What this task involves:
Scan the records beneath this line for the line holding "Happy Valley (276, 1016)" and the line holding "Buying (138, 10)", then transcribe exactly those two and all lines between.

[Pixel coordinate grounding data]
=====

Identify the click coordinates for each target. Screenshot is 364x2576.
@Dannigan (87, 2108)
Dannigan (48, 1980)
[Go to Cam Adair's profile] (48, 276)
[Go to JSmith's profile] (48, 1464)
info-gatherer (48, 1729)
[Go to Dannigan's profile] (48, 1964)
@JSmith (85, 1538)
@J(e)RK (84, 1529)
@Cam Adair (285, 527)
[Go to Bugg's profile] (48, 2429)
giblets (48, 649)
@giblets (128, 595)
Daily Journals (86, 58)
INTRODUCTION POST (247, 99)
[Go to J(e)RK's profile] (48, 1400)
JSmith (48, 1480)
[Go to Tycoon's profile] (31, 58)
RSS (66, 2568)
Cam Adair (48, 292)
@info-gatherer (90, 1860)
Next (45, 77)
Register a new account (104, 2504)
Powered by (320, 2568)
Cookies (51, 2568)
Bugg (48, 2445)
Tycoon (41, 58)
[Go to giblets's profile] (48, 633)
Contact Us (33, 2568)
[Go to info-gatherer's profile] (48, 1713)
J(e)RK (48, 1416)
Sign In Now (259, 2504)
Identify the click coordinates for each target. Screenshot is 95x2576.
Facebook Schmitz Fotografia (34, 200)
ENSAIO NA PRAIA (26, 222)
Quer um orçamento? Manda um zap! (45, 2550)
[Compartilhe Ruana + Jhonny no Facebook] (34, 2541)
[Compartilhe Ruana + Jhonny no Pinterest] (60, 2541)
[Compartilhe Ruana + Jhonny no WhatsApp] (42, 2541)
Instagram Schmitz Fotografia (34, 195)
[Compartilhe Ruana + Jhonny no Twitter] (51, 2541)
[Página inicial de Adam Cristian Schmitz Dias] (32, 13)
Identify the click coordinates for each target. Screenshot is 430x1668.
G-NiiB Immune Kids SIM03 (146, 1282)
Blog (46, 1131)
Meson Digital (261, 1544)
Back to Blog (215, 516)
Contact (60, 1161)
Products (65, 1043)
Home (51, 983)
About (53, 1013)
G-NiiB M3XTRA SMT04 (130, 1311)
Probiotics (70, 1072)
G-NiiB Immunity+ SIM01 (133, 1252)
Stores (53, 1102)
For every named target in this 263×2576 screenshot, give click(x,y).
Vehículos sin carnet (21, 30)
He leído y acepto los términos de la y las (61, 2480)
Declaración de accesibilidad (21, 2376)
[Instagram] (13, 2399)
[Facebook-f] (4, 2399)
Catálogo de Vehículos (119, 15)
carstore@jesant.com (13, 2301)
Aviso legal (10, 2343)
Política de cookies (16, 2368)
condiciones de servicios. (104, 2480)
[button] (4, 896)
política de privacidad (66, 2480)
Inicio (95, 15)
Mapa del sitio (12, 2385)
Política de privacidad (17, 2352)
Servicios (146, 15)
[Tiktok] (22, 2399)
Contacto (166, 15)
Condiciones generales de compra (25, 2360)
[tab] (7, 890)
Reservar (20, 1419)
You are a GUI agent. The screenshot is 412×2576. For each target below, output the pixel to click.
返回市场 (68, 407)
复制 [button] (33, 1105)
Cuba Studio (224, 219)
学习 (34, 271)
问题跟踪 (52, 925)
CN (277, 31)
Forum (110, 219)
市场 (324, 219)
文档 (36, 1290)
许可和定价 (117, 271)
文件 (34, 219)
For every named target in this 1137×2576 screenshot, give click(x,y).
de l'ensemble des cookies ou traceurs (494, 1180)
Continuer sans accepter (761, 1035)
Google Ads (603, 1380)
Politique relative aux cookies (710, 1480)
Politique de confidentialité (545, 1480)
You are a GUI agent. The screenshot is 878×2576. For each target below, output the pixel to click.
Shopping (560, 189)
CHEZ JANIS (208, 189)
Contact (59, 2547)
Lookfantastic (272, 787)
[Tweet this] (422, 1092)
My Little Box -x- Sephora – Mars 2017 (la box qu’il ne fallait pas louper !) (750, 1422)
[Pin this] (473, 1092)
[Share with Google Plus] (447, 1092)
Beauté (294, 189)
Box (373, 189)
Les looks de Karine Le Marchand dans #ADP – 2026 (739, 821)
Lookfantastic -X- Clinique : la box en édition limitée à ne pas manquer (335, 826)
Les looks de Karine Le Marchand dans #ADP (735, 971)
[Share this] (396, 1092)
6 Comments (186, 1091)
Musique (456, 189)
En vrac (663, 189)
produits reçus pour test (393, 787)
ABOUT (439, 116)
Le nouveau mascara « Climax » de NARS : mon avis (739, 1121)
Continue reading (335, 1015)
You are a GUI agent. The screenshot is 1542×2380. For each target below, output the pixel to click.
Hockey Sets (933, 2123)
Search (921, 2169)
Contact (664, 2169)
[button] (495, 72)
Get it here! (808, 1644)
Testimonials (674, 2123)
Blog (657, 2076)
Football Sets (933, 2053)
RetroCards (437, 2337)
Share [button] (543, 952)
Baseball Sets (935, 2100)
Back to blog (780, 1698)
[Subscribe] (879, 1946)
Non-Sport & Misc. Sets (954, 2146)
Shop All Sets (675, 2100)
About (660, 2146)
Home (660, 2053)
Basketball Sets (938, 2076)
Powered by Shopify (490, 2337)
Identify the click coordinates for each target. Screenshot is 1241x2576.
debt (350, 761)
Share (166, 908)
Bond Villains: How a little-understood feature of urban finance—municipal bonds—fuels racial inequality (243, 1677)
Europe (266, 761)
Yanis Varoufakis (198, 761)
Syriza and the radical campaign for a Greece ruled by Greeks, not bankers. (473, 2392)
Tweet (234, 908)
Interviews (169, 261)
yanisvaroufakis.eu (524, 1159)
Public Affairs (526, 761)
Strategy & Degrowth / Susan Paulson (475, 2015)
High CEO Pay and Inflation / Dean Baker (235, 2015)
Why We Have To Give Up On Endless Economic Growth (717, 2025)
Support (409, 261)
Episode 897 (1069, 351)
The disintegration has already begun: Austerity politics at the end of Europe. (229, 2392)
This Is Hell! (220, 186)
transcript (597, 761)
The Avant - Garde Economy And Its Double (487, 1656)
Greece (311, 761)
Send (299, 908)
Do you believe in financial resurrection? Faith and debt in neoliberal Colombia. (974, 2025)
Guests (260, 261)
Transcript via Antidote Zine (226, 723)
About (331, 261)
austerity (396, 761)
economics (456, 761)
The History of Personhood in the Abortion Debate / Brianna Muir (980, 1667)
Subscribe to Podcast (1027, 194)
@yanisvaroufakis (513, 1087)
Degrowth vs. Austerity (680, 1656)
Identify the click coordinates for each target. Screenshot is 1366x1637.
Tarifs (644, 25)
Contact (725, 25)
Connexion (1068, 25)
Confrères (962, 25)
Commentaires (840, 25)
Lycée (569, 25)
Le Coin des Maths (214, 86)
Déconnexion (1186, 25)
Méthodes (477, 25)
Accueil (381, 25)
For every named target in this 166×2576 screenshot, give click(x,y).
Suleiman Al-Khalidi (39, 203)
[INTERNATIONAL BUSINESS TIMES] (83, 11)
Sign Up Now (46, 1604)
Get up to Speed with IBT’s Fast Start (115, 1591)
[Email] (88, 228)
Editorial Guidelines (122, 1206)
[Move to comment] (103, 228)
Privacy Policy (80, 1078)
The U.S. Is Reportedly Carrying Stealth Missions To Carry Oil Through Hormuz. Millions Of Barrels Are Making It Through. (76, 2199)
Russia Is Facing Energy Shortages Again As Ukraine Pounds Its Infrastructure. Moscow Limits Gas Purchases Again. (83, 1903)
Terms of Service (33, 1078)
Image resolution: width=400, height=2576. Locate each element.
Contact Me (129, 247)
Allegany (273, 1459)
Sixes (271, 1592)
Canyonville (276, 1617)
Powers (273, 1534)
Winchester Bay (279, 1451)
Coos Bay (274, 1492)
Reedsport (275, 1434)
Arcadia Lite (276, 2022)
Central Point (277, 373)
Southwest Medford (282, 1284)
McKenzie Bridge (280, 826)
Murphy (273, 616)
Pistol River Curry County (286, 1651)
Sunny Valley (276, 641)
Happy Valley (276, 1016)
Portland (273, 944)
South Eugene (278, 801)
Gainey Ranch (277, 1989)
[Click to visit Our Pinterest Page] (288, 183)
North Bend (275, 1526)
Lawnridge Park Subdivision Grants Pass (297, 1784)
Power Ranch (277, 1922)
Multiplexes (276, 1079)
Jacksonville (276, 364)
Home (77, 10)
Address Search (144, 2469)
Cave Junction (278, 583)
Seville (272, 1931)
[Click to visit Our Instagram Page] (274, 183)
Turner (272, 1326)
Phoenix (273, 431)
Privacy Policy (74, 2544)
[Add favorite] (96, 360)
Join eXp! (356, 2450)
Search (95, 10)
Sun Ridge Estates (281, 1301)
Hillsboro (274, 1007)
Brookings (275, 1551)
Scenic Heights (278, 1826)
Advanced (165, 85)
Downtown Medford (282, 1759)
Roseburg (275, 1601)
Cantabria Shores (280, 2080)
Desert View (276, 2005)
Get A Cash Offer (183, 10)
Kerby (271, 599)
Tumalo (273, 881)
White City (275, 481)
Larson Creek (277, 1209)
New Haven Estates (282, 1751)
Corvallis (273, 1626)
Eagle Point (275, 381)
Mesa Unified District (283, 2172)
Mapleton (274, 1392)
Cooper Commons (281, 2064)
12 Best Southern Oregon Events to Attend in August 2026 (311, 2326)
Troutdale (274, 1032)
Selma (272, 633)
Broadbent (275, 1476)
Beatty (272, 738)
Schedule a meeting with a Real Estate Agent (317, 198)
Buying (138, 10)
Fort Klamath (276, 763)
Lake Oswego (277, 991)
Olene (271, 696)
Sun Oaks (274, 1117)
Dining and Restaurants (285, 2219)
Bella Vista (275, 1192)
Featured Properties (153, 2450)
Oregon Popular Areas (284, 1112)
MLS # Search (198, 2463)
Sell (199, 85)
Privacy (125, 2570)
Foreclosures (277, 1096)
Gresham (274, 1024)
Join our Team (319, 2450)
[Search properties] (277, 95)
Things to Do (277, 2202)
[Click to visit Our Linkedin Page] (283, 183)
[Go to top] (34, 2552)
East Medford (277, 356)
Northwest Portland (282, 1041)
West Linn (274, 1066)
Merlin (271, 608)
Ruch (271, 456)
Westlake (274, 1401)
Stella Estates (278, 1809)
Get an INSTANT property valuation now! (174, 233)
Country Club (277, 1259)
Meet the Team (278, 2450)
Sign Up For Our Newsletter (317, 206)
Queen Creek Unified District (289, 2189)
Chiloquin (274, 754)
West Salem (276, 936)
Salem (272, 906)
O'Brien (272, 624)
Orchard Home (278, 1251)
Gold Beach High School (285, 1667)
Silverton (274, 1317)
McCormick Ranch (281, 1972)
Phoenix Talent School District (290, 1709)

=====

Problem solution:
Happy Valley (276, 1016)
Portland (273, 944)
South Eugene (278, 801)
Gainey Ranch (277, 1989)
[Click to visit Our Pinterest Page] (288, 183)
North Bend (275, 1526)
Lawnridge Park Subdivision Grants Pass (297, 1784)
Power Ranch (277, 1922)
Multiplexes (276, 1079)
Jacksonville (276, 364)
Home (77, 10)
Address Search (144, 2469)
Cave Junction (278, 583)
Seville (272, 1931)
[Click to visit Our Instagram Page] (274, 183)
Turner (272, 1326)
Phoenix (273, 431)
Privacy Policy (74, 2544)
[Add favorite] (96, 360)
Join eXp! (356, 2450)
Search (95, 10)
Sun Ridge Estates (281, 1301)
Hillsboro (274, 1007)
Brookings (275, 1551)
Scenic Heights (278, 1826)
Advanced (165, 85)
Downtown Medford (282, 1759)
Roseburg (275, 1601)
Cantabria Shores (280, 2080)
Desert View (276, 2005)
Get A Cash Offer (183, 10)
Kerby (271, 599)
Tumalo (273, 881)
White City (275, 481)
Larson Creek (277, 1209)
New Haven Estates (282, 1751)
Corvallis (273, 1626)
Eagle Point (275, 381)
Mesa Unified District (283, 2172)
Mapleton (274, 1392)
Cooper Commons (281, 2064)
12 Best Southern Oregon Events to Attend in August 2026 (311, 2326)
Troutdale (274, 1032)
Selma (272, 633)
Broadbent (275, 1476)
Beatty (272, 738)
Schedule a meeting with a Real Estate Agent (317, 198)
Buying (138, 10)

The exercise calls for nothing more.